* [WORK TO COMPLETE]:
Return each line of the records that contains the string "center". Treat uppercase and lowercase as different.

(Records from a dataset)
· · · · ·
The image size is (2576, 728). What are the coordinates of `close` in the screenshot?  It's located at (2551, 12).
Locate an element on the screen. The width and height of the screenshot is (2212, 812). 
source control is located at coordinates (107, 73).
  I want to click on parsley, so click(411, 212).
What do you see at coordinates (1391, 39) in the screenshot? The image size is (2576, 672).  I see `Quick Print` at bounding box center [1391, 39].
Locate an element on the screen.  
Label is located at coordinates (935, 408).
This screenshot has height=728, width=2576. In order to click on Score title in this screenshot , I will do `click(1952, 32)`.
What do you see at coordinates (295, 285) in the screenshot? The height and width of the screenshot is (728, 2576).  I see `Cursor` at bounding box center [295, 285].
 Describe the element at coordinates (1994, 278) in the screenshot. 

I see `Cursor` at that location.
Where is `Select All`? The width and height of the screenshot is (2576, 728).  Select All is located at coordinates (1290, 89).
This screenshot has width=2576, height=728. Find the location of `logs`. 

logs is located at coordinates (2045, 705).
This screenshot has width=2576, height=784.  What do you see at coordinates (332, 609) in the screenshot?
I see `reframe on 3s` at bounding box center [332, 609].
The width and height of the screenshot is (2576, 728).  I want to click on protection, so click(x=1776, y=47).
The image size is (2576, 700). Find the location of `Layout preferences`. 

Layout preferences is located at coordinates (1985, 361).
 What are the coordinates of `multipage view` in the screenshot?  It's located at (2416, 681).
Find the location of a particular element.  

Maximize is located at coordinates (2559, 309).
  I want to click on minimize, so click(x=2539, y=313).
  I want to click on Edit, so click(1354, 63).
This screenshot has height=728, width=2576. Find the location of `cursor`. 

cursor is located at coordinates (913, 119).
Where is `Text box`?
· · · · ·
* [COMPLETED TASK]:
What do you see at coordinates (1391, 39) in the screenshot? The image size is (2576, 672).  I see `Quick Print` at bounding box center [1391, 39].
What do you see at coordinates (295, 285) in the screenshot? The height and width of the screenshot is (728, 2576).  I see `Cursor` at bounding box center [295, 285].
I see `reframe on 3s` at bounding box center [332, 609].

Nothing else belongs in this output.